Wie wir versuchen, diese Lampen zu zerstören
Wir „testen“ diese Lampen nicht einfach nur. Im Grunde unterziehen wir sie einer Art „Beschleunigten Alterungsprozess“. Wir stecken die Infrarotlampen in Kammern mit hoher Luftfeuchtigkeit, erhöhen die Temperatur und lassen die Lampen dort Hunderte von Stunden lang liegen. Das ist eine Abkürzung, um jahrelange Nutzung im Badezimmer nachzuahmen. Wir suchen nach dem kleinen Fehlerpunkt – einem mikroskopisch kleinen Leck im Quarz oder einer Schwachstelle an den Anschlüssen – durch das Feuchtigkeit eindringen kann.
Wichtig ist: Wasserdampf ist der natürliche Feind des Halogenlichts. Wenn auch nur ein winziger Mengen an Feuchtigkeit an den Anschlüssen vorbeikommt, ändert sich der Druck im Inneren der Lampe – und der Glühfaden reißt. So einfach ist das.
Wonach wir eigentlich suchen
Bei diesen Tests achten wir auf drei Dinge:
Erstens die Abdichtungen. Wir müssen sicherstellen, dass die Verbindung zwischen Glas und Metall auch dann noch stabil bleibt, wenn die Lampe immer wieder erhitzt und abgekühlt wird.
Zweitens die Beschichtung. Es gibt nichts Schlimmeres, als wenn die Schutzschicht anfängt abzublättern – nur weil sie etwas Dampf abbekommen hat.
Und drittens die Anschlüsse. Wir müssen sicherstellen, dass sie nicht oxidieren. Wenn sie rosten oder korrodieren, entstehen Spannungsabfälle und die Kontaktpunkte überhitzen. Das ist sicherlich nicht ideal.
Das Gleichgewicht finden
Es klingt einfach – man muss die Abdichtungen nur besser machen, oder? Nicht ganz.

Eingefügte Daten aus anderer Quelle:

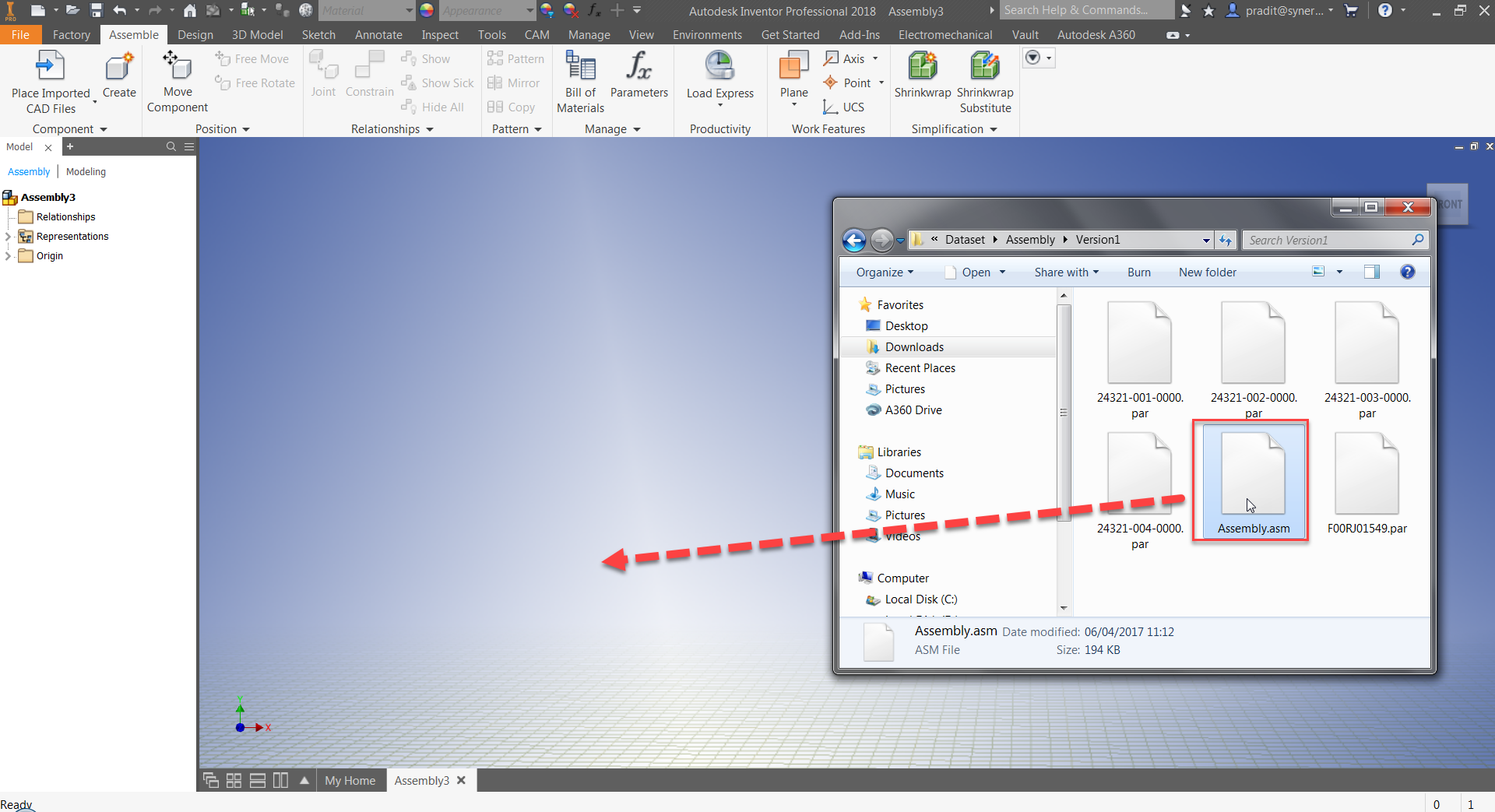Switch to the 3D Model ribbon tab

pos(257,34)
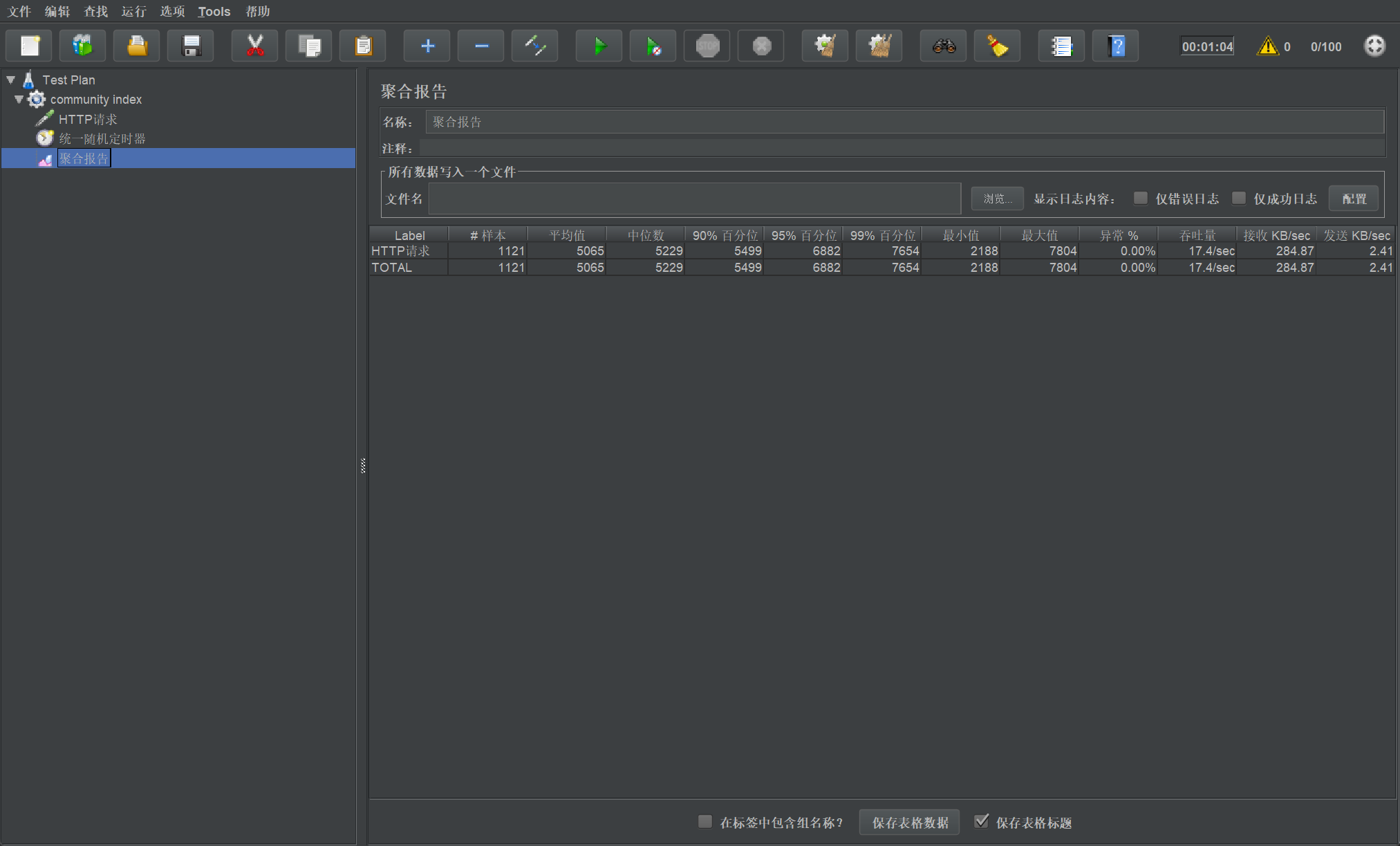
Task: Enable the 仅成功日志 checkbox
Action: click(x=1239, y=199)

Wenn wir die Abdichtungen zu fest machen, können Gase im Inneren der Lampe gefangen bleiben. Das beeinträchtigt die Wärmeverteilung. Es handelt sich dabei um ein Spannungsfeld zwischen der Notwendigkeit, die Lampe vollständig wasserdicht zu machen, und der Notwendigkeit, dass sie optimales Infrarotlicht abgibt. Wir lösen dieses Problem meist dadurch, dass wir die Dicke der Quarzwände anpassen.
Letztendlich kann eine Lampe auf dem Teststand perfekt aussehen – doch sobald jemand die Dusche einschaltet, kann sie bereits versagen. Deshalb unterziehen wir die Lampen dieser extremen Belastungen, damit Sie später kein kaputtes Gerät haben müssen.